The act of figuring out what to eat each evening – whether you’re feeding yourself or an entire family – can feel like a huge burden. The good news is, planning ahead is a great way to take control of your meal choices and reduce the stress of weeknight cooking.
When you sit down to create a meal plan, first lay out your weekly schedule and any commitments. This will help you estimate how much time you can spend each night cooking or reheating food. Once you have the parameters set, look at your pantry and fridge to determine what ingredients you already have and need to use up. This step is crucial because it can save you from buying a ton of different foods that might go bad before you get around to using them.

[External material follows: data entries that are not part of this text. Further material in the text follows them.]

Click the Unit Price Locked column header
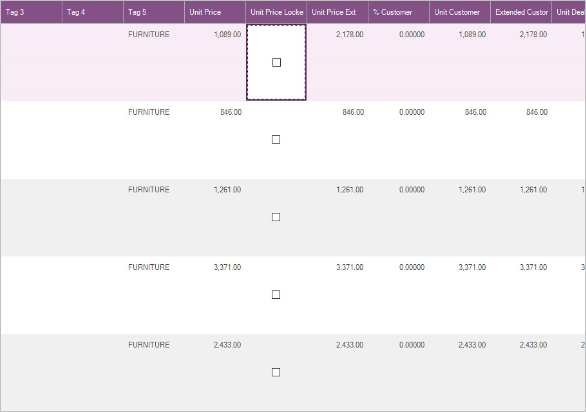586x412 pixels. point(276,12)
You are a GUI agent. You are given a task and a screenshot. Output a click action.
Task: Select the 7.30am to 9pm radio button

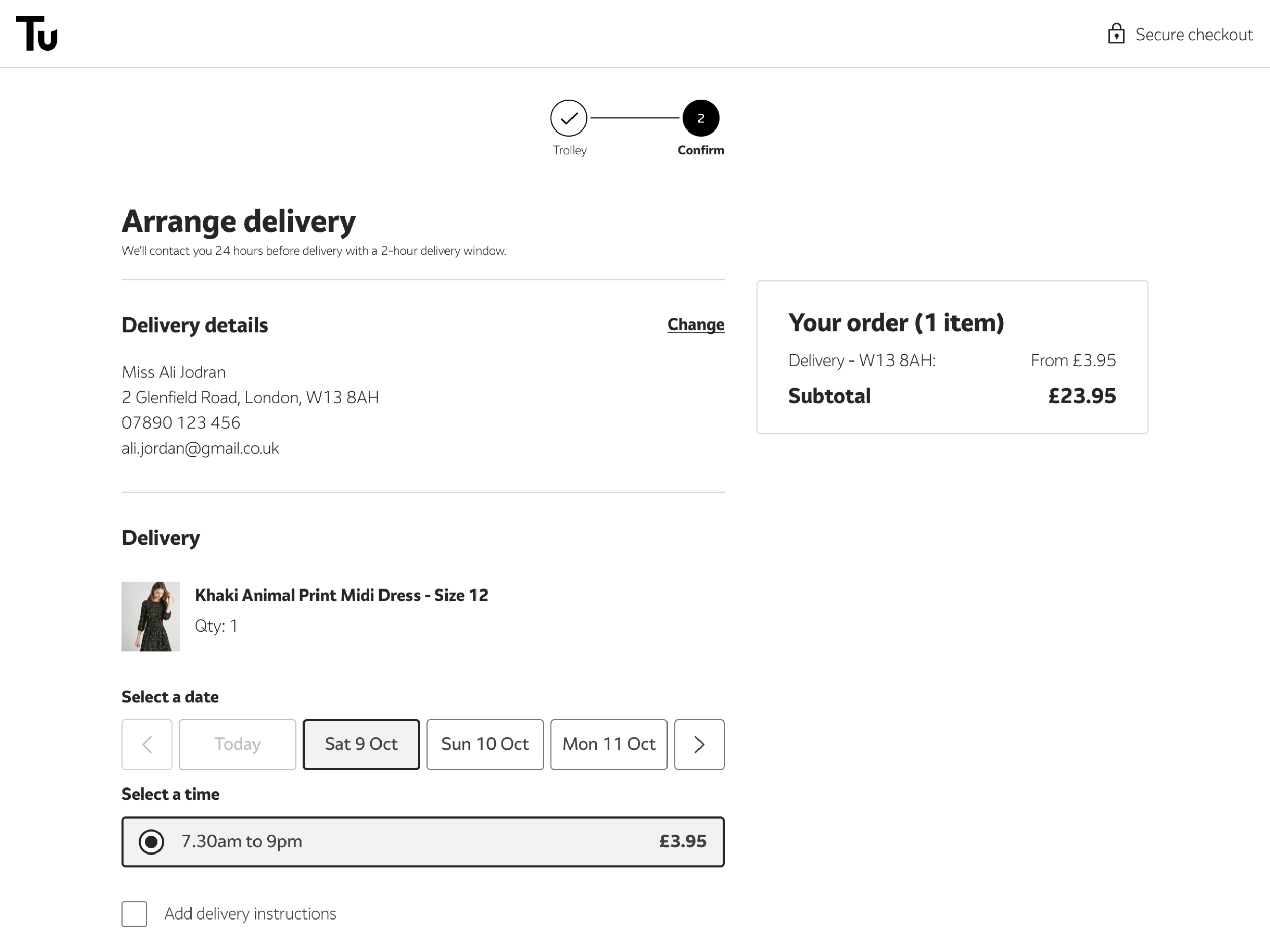tap(151, 842)
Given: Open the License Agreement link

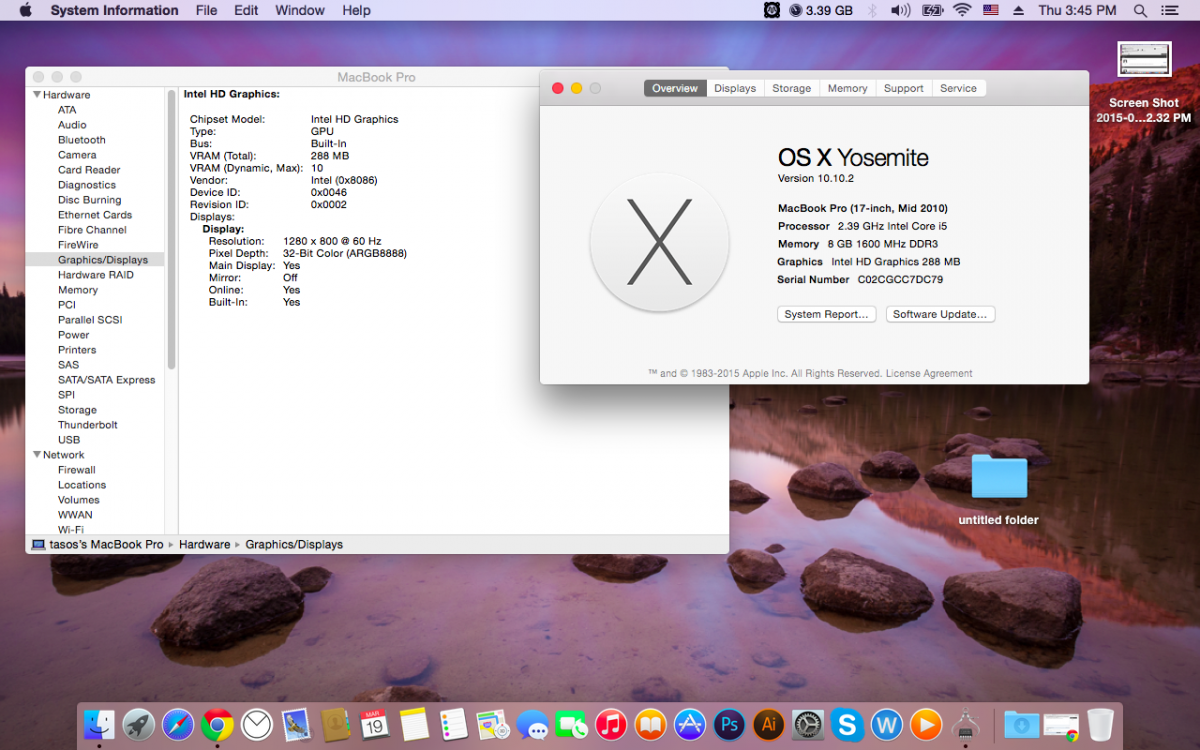Looking at the screenshot, I should 929,374.
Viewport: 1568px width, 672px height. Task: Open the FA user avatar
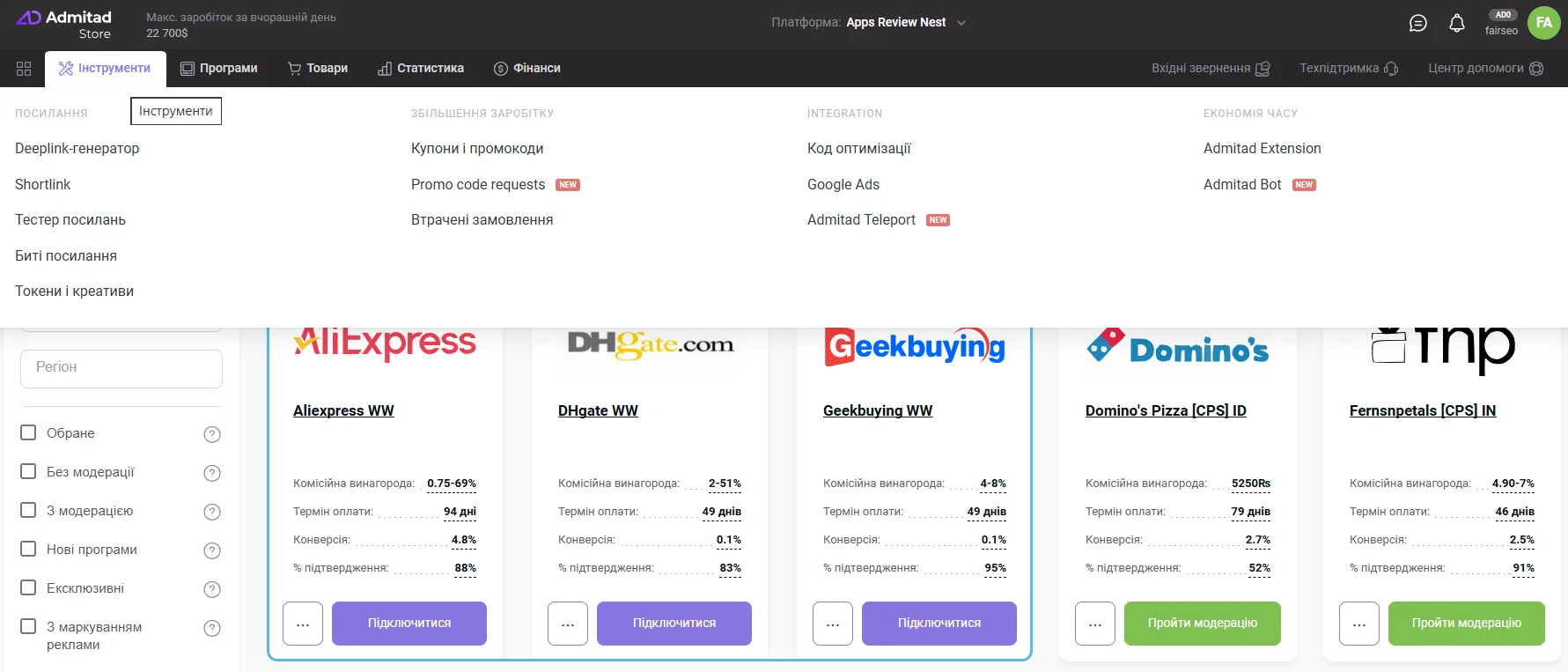point(1544,23)
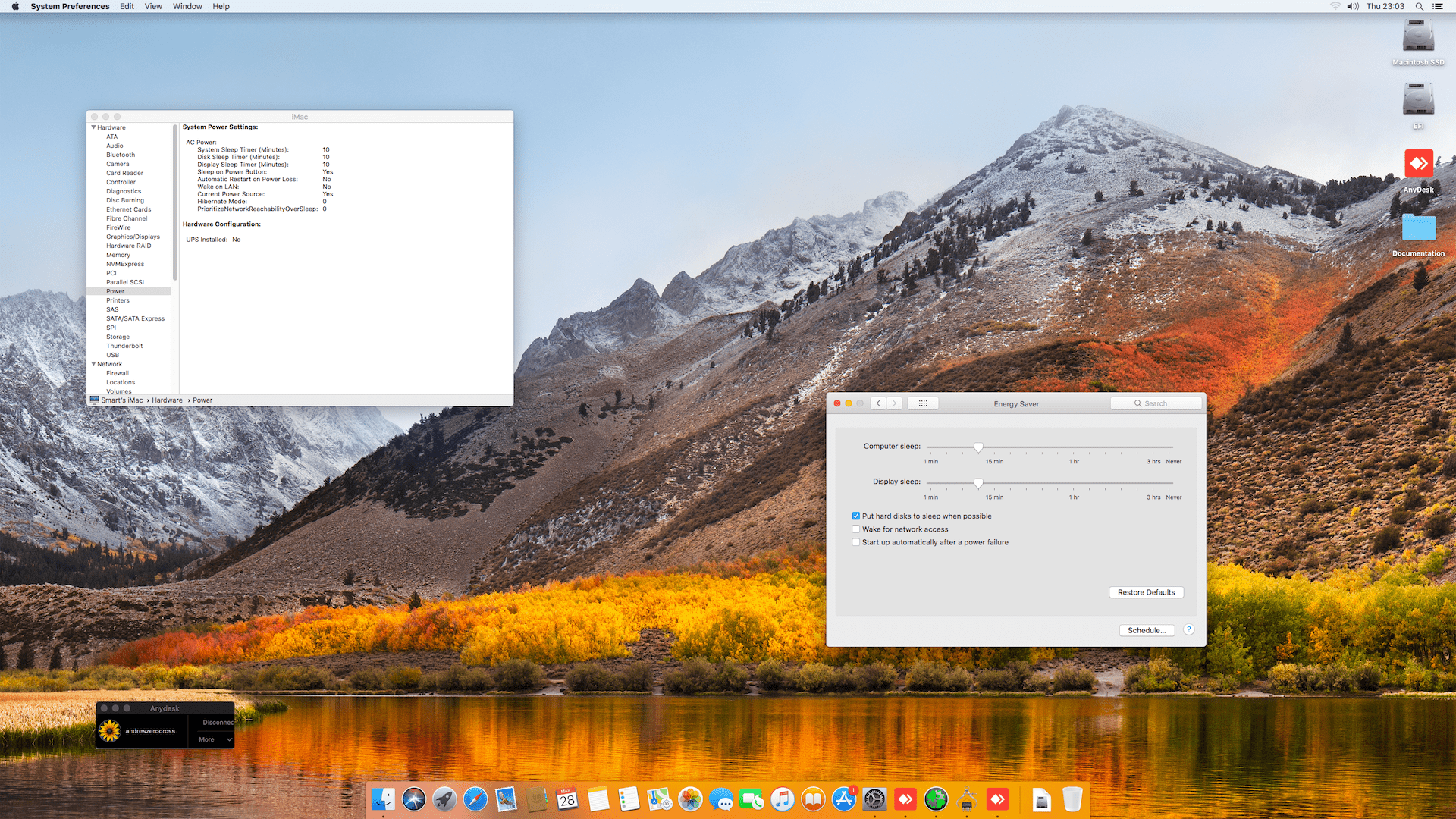The image size is (1456, 819).
Task: Uncheck Put hard disks to sleep when possible
Action: [856, 516]
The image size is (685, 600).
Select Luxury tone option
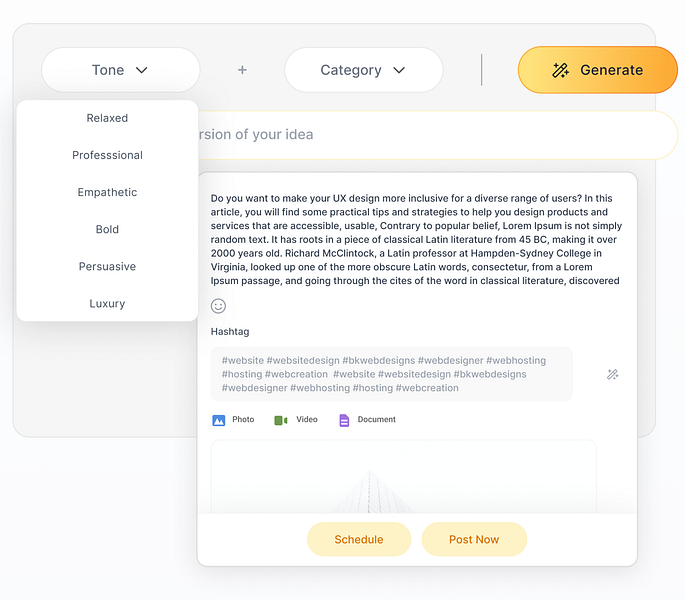click(x=107, y=303)
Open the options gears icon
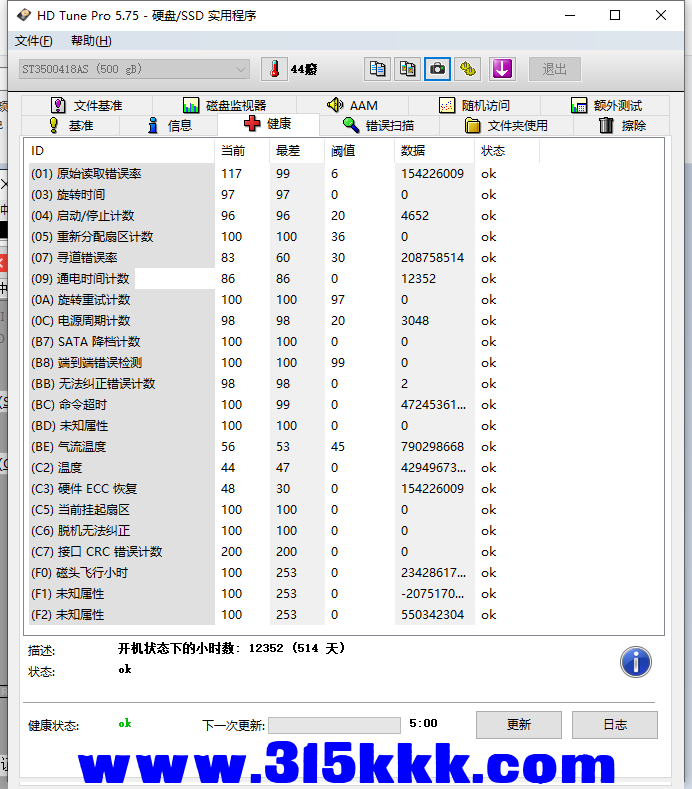The height and width of the screenshot is (789, 692). point(468,69)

After identifying any refrigerated or frozen items that need to be used up, start looking for dinner ideas that incorporate these ingredients. This could be as simple as tacos, salads, or pasta bowls that can be adapted to each person’s individual preferences with the addition or removal of certain foods. It’s also a good idea to include at least one “quick and easy” dinner in your meal plan each week. Not only does this reduce dinner time stress, but it also helps to ensure that everyone in the household has something healthy to eat when they’re not feeling motivated to cook something more complex.
If you’re new to meal planning, keep in mind that the level of culinary sophistication of your meals doesn’t matter as much as simply making a meal plan and following through with it. As you get more comfortable with the process, you can work up to more advanced recipes if that’s what you prefer, but don’t be afraid to stick with simpler options for the bulk of your meals.
Full-on meal prep can be overwhelming, especially if you’re new to the kitchen and have picky eaters in your house. However, there are many ways you can cut down on prep time without sacrificing quality or flavor. The most common way to make dinner prep easier is by preparing “building blocks” — or parts of recipes that can be easily swapped in and out for each meal. For example, you may want to prepare a batch of chicken breasts on the weekend that can be used for tacos, soups and stir frys.
Another way to cut down on prep time is by utilizing your oven. If you’re making several dishes that require the oven, consider setting up a rotating schedule where you bake one night and reheat the leftovers on other nights of the week. You can also minimize food waste by labeling and storing prepared foods with their expiration dates front and center in your refrigerator or freezer. This will keep you from accidentally throwing out forgotten frozen veg or a pot of stew that has been sitting in the back of your freezer for too long.